The required output is every entry, printed exactly as written.

(Data extracted from a collection)
------
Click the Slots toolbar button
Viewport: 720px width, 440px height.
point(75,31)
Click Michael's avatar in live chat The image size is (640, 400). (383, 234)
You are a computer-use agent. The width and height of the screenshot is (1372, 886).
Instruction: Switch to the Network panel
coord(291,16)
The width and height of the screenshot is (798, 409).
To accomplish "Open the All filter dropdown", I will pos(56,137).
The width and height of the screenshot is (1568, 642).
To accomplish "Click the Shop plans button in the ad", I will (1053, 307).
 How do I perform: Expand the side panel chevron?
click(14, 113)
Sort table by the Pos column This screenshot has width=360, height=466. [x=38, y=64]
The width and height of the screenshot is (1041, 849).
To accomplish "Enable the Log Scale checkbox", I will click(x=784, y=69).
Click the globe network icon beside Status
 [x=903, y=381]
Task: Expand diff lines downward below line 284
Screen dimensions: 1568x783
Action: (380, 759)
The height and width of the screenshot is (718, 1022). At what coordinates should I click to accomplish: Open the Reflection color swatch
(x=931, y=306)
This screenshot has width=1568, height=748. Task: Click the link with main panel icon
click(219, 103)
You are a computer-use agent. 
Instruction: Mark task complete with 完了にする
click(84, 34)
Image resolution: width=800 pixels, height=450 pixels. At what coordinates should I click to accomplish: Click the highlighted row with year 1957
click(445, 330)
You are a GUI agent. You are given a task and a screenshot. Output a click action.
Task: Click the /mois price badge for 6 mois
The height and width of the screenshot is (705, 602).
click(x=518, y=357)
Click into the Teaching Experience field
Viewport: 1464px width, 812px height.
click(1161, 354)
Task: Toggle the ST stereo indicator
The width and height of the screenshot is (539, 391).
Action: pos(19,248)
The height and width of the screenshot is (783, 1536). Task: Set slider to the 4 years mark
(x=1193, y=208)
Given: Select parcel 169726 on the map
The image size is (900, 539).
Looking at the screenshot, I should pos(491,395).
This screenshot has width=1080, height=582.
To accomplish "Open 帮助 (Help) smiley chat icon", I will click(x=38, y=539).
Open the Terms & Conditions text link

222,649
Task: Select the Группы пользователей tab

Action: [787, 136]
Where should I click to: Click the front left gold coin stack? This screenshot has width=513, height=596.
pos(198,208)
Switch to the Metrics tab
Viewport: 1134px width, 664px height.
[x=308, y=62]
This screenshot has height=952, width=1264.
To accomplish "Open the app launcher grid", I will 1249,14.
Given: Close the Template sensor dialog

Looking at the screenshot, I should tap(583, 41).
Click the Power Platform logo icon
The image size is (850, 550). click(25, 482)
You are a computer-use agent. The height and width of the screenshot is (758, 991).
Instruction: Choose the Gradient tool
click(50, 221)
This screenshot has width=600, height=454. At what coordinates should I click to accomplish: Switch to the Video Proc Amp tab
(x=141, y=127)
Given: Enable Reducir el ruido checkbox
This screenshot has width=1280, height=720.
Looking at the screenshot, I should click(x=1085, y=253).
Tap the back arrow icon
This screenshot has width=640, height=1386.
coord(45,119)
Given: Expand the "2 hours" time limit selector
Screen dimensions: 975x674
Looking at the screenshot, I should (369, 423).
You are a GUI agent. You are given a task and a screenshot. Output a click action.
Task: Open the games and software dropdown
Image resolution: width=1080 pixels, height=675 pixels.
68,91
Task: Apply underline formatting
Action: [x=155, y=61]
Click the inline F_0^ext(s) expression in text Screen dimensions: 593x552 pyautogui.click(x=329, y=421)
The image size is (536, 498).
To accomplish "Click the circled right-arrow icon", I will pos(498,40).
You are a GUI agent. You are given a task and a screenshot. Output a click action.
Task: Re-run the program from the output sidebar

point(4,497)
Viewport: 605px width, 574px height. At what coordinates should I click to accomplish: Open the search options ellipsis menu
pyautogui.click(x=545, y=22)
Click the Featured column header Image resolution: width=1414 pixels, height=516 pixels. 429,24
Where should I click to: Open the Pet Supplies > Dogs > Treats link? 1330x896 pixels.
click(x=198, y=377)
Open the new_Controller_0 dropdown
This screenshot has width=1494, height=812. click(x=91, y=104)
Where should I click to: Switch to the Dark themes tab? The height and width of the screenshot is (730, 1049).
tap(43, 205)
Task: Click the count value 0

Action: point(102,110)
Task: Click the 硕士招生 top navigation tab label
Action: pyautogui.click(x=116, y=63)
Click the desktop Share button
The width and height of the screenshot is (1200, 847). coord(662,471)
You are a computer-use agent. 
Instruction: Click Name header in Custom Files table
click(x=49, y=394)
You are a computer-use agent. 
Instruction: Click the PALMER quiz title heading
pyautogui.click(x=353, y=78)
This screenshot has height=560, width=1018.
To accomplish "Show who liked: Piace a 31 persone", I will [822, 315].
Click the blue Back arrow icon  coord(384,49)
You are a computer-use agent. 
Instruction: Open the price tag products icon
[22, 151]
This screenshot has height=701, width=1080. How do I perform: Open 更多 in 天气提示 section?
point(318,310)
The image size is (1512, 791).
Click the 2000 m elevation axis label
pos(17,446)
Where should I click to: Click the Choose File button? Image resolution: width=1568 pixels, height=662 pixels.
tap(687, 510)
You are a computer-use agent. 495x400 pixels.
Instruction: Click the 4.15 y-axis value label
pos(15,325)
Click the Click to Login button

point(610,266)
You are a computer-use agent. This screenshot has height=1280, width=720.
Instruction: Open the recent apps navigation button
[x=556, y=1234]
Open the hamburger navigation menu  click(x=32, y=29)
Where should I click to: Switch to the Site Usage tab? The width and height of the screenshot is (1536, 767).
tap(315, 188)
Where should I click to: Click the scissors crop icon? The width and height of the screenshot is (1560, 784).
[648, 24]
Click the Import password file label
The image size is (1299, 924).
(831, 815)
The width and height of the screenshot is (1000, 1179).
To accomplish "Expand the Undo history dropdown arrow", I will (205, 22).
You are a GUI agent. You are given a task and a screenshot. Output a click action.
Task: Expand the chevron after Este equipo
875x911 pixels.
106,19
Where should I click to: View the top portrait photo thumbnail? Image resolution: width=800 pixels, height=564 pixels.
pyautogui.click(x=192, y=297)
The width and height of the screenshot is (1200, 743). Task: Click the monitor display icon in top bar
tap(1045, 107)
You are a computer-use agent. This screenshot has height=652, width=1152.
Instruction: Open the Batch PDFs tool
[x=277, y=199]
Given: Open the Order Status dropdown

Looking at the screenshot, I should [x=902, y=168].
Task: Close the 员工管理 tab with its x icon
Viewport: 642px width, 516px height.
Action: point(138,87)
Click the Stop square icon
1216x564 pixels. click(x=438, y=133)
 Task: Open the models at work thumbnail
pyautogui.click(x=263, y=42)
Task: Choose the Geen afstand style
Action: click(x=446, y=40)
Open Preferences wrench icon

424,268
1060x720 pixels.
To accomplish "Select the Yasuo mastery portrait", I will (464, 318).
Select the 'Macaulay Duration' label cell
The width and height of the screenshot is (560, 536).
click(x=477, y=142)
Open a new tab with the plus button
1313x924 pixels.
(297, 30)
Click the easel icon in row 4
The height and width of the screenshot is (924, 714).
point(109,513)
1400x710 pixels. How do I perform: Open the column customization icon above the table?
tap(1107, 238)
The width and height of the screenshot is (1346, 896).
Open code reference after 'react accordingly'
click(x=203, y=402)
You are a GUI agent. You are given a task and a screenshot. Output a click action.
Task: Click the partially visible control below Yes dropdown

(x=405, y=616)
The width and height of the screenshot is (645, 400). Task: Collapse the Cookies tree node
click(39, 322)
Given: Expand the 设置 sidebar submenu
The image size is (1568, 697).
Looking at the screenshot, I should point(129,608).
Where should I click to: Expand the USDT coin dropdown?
------
TASK SOLUTION »
Click the Slots toolbar button
Viewport: 720px width, 440px height.
point(75,31)
Click Michael's avatar in live chat The image size is (640, 400). (383, 234)
You are a computer-use agent. The width and height of the screenshot is (1372, 886).
Instruction: Switch to the Network panel
coord(291,16)
The width and height of the screenshot is (798, 409).
To accomplish "Open the All filter dropdown", I will pos(56,137).
The width and height of the screenshot is (1568, 642).
To accomplish "Click the Shop plans button in the ad", I will (1053, 307).
 How do I perform: Expand the side panel chevron?
click(14, 113)
Sort table by the Pos column This screenshot has width=360, height=466. [x=38, y=64]
The width and height of the screenshot is (1041, 849).
To accomplish "Enable the Log Scale checkbox", I will click(x=784, y=69).
Click the globe network icon beside Status
 [x=903, y=381]
Task: Expand diff lines downward below line 284
Screen dimensions: 1568x783
Action: (380, 759)
The height and width of the screenshot is (718, 1022). At what coordinates should I click to accomplish: Open the Reflection color swatch
(x=931, y=306)
This screenshot has width=1568, height=748. Task: Click the link with main panel icon
click(219, 103)
You are a computer-use agent. 
Instruction: Mark task complete with 完了にする
click(84, 34)
Image resolution: width=800 pixels, height=450 pixels. At what coordinates should I click to accomplish: Click the highlighted row with year 1957
click(445, 330)
You are a GUI agent. You are given a task and a screenshot. Output a click action.
Task: Click the /mois price badge for 6 mois
The height and width of the screenshot is (705, 602).
click(x=518, y=357)
Click into the Teaching Experience field
Viewport: 1464px width, 812px height.
click(1161, 354)
Task: Toggle the ST stereo indicator
The width and height of the screenshot is (539, 391).
Action: pos(19,248)
The height and width of the screenshot is (783, 1536). Task: Set slider to the 4 years mark
(x=1193, y=208)
Given: Select parcel 169726 on the map
The image size is (900, 539).
Looking at the screenshot, I should pos(491,395).
This screenshot has width=1080, height=582.
To accomplish "Open 帮助 (Help) smiley chat icon", I will click(x=38, y=539).
Open the Terms & Conditions text link

222,649
Task: Select the Группы пользователей tab

Action: [787, 136]
Where should I click to: Click the front left gold coin stack? This screenshot has width=513, height=596.
pos(198,208)
Switch to the Metrics tab
Viewport: 1134px width, 664px height.
[x=308, y=62]
This screenshot has height=952, width=1264.
To accomplish "Open the app launcher grid", I will 1249,14.
Given: Close the Template sensor dialog

Looking at the screenshot, I should tap(583, 41).
Click the Power Platform logo icon
The image size is (850, 550). click(25, 482)
You are a computer-use agent. The height and width of the screenshot is (758, 991).
Instruction: Choose the Gradient tool
click(50, 221)
This screenshot has width=600, height=454. At what coordinates should I click to accomplish: Switch to the Video Proc Amp tab
(x=141, y=127)
Given: Enable Reducir el ruido checkbox
This screenshot has width=1280, height=720.
Looking at the screenshot, I should click(x=1085, y=253).
Tap the back arrow icon
This screenshot has width=640, height=1386.
coord(45,119)
Given: Expand the "2 hours" time limit selector
Screen dimensions: 975x674
Looking at the screenshot, I should (369, 423).
You are a GUI agent. You are given a task and a screenshot. Output a click action.
Task: Open the games and software dropdown
Image resolution: width=1080 pixels, height=675 pixels.
68,91
Task: Apply underline formatting
Action: [x=155, y=61]
Click the inline F_0^ext(s) expression in text Screen dimensions: 593x552 pyautogui.click(x=329, y=421)
The image size is (536, 498).
To accomplish "Click the circled right-arrow icon", I will pos(498,40).
You are a GUI agent. You are given a task and a screenshot. Output a click action.
Task: Re-run the program from the output sidebar

point(4,497)
Viewport: 605px width, 574px height. At what coordinates should I click to accomplish: Open the search options ellipsis menu
pyautogui.click(x=545, y=22)
Click the Featured column header Image resolution: width=1414 pixels, height=516 pixels. 429,24
Where should I click to: Open the Pet Supplies > Dogs > Treats link? 1330x896 pixels.
click(x=198, y=377)
Open the new_Controller_0 dropdown
This screenshot has width=1494, height=812. click(x=91, y=104)
Where should I click to: Switch to the Dark themes tab? The height and width of the screenshot is (730, 1049).
tap(43, 205)
Task: Click the count value 0

Action: point(102,110)
Task: Click the 硕士招生 top navigation tab label
Action: pyautogui.click(x=116, y=63)
Click the desktop Share button
The width and height of the screenshot is (1200, 847). coord(662,471)
You are a computer-use agent. 
Instruction: Click Name header in Custom Files table
click(x=49, y=394)
You are a computer-use agent. 
Instruction: Click the PALMER quiz title heading
pyautogui.click(x=353, y=78)
This screenshot has height=560, width=1018.
To accomplish "Show who liked: Piace a 31 persone", I will [822, 315].
Click the blue Back arrow icon  coord(384,49)
You are a computer-use agent. 
Instruction: Open the price tag products icon
[22, 151]
This screenshot has height=701, width=1080. How do I perform: Open 更多 in 天气提示 section?
point(318,310)
The image size is (1512, 791).
Click the 2000 m elevation axis label
pos(17,446)
Where should I click to: Click the Choose File button? Image resolution: width=1568 pixels, height=662 pixels.
tap(687, 510)
You are a computer-use agent. 495x400 pixels.
Instruction: Click the 4.15 y-axis value label
pos(15,325)
Click the Click to Login button

point(610,266)
You are a computer-use agent. This screenshot has height=1280, width=720.
Instruction: Open the recent apps navigation button
[x=556, y=1234]
Open the hamburger navigation menu  click(x=32, y=29)
Where should I click to: Switch to the Site Usage tab? The width and height of the screenshot is (1536, 767).
tap(315, 188)
Where should I click to: Click the scissors crop icon? The width and height of the screenshot is (1560, 784).
[648, 24]
Click the Import password file label
The image size is (1299, 924).
(831, 815)
The width and height of the screenshot is (1000, 1179).
To accomplish "Expand the Undo history dropdown arrow", I will (205, 22).
You are a GUI agent. You are given a task and a screenshot. Output a click action.
Task: Expand the chevron after Este equipo
875x911 pixels.
106,19
Where should I click to: View the top portrait photo thumbnail? Image resolution: width=800 pixels, height=564 pixels.
pyautogui.click(x=192, y=297)
The width and height of the screenshot is (1200, 743). Task: Click the monitor display icon in top bar
tap(1045, 107)
You are a computer-use agent. This screenshot has height=652, width=1152.
Instruction: Open the Batch PDFs tool
[x=277, y=199]
Given: Open the Order Status dropdown

Looking at the screenshot, I should [x=902, y=168].
Task: Close the 员工管理 tab with its x icon
Viewport: 642px width, 516px height.
Action: point(138,87)
Click the Stop square icon
1216x564 pixels. click(x=438, y=133)
 Task: Open the models at work thumbnail
pyautogui.click(x=263, y=42)
Task: Choose the Geen afstand style
Action: click(x=446, y=40)
Open Preferences wrench icon

424,268
1060x720 pixels.
To accomplish "Select the Yasuo mastery portrait", I will (464, 318).
Select the 'Macaulay Duration' label cell
The width and height of the screenshot is (560, 536).
click(x=477, y=142)
Open a new tab with the plus button
1313x924 pixels.
(297, 30)
Click the easel icon in row 4
The height and width of the screenshot is (924, 714).
point(109,513)
1400x710 pixels. How do I perform: Open the column customization icon above the table?
tap(1107, 238)
The width and height of the screenshot is (1346, 896).
Open code reference after 'react accordingly'
click(x=203, y=402)
You are a GUI agent. You are given a task and a screenshot. Output a click action.
Task: Click the partially visible control below Yes dropdown

(x=405, y=616)
The width and height of the screenshot is (645, 400). Task: Collapse the Cookies tree node
click(39, 322)
Given: Expand the 设置 sidebar submenu
The image size is (1568, 697).
Looking at the screenshot, I should point(129,608).
Where should I click to: Expand the USDT coin dropdown?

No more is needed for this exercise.